◆ **What you will do**
Every line below must come back exactly as it stands, with the images omitted.

Start of Material to process

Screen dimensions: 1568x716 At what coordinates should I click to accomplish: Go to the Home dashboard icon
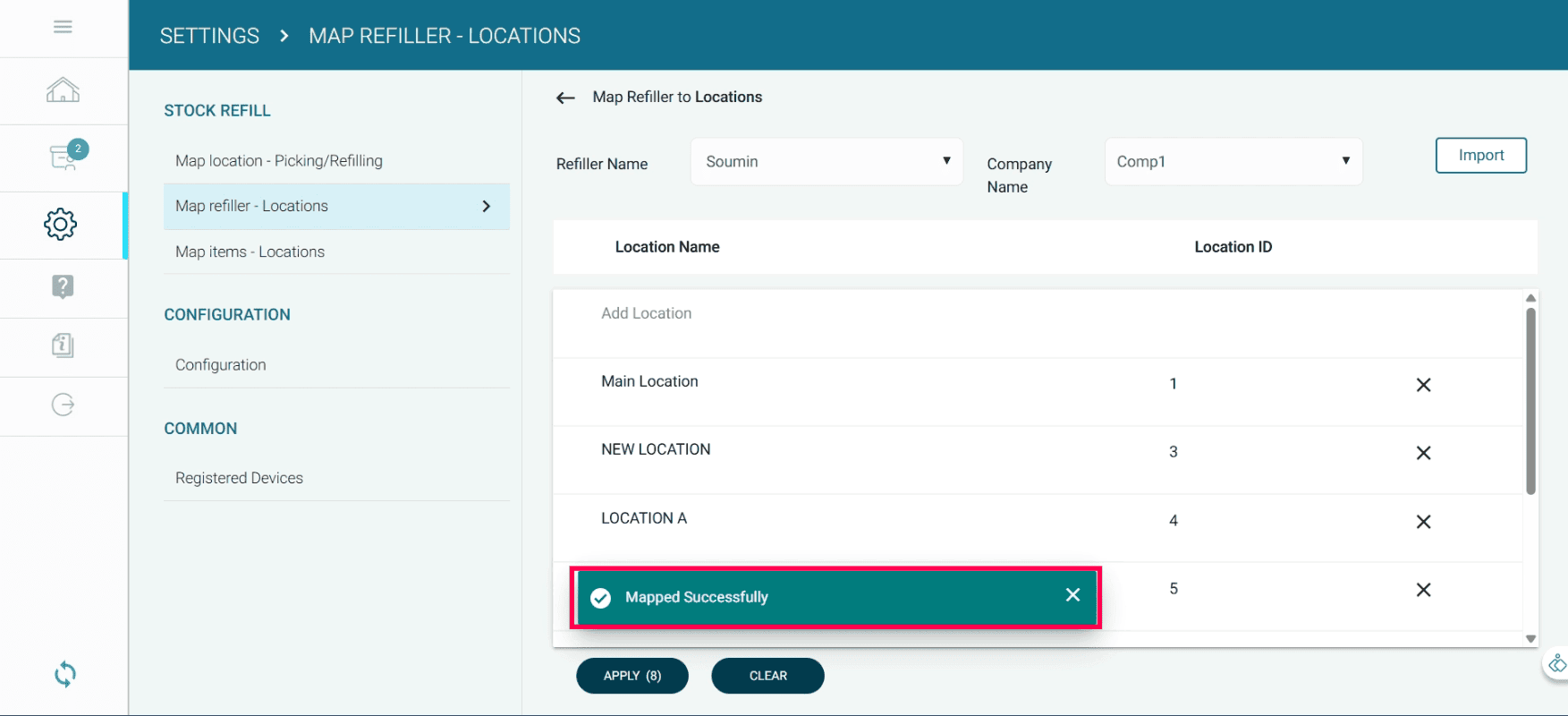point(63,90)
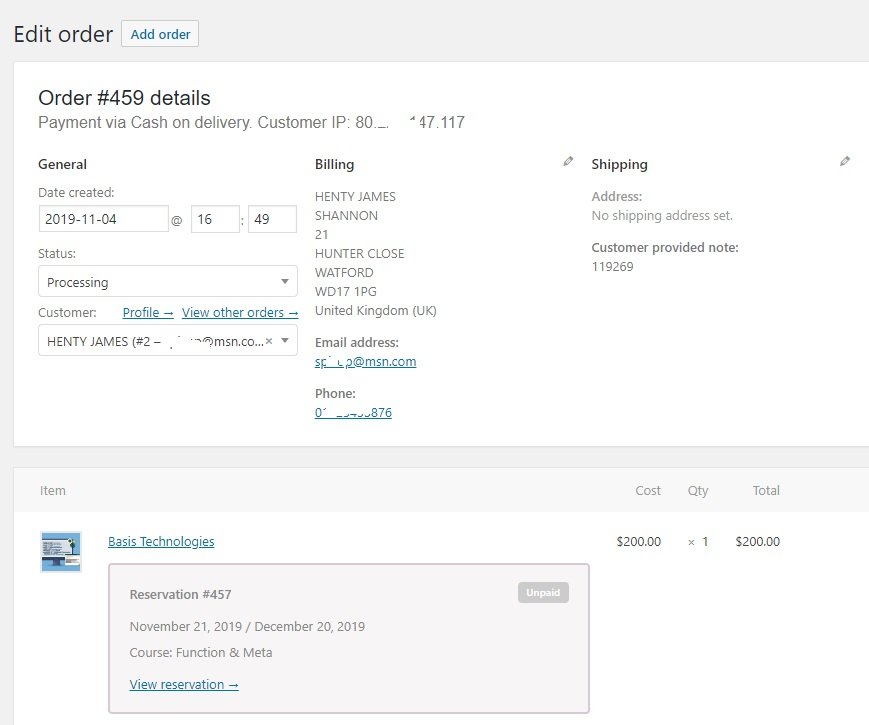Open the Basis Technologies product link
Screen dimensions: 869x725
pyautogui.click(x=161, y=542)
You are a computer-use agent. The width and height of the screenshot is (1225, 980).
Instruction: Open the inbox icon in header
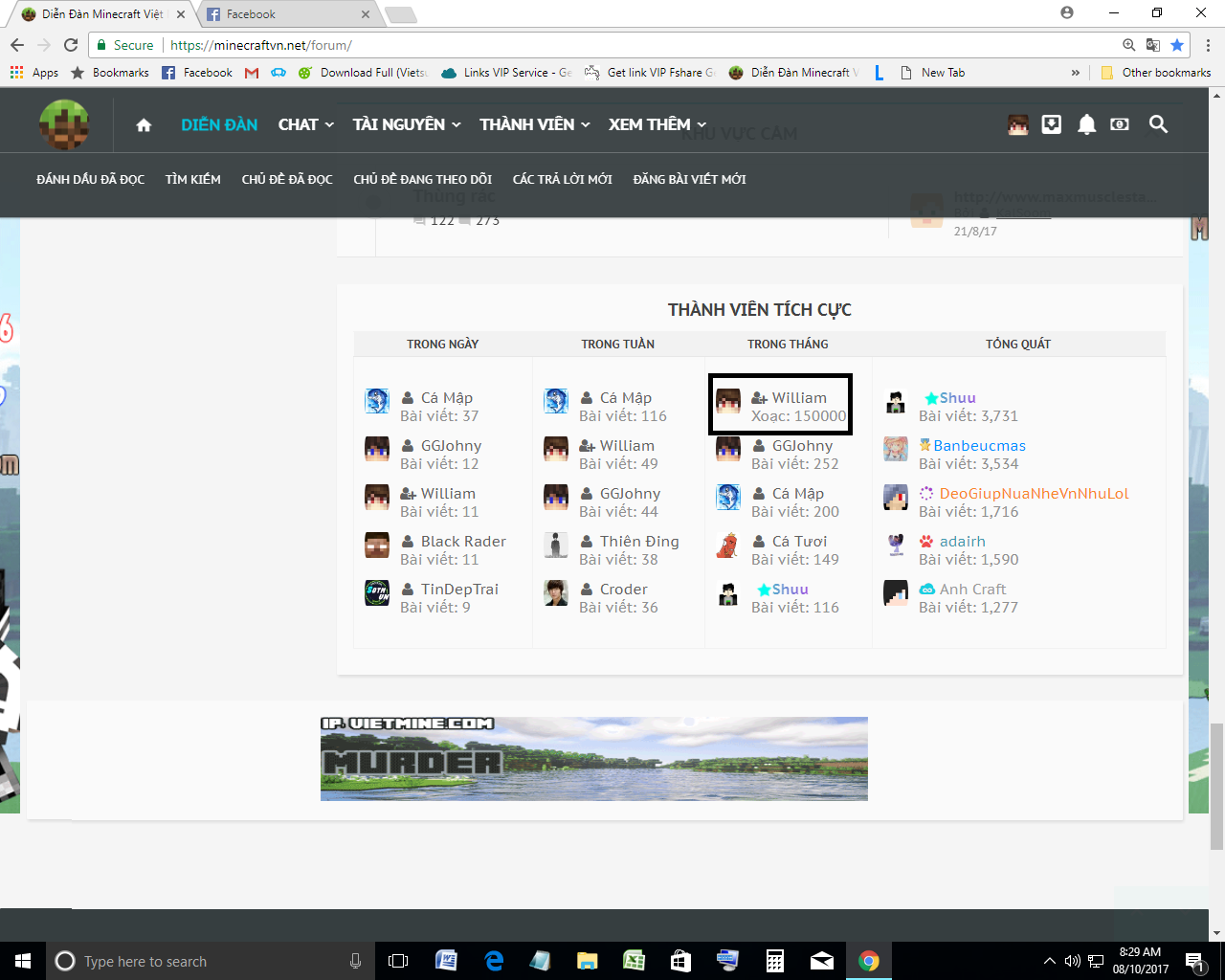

End of Material to process

◆ **Answer to the problem**
Screen dimensions: 1568x716 At what coordinates should I click to accomplish: Go to the Home dashboard icon
point(63,90)
Open the Basis Technologies product link
Screen dimensions: 869x725
pyautogui.click(x=161, y=542)
You are a computer-use agent. The width and height of the screenshot is (1225, 980).
Instruction: Open the inbox icon in header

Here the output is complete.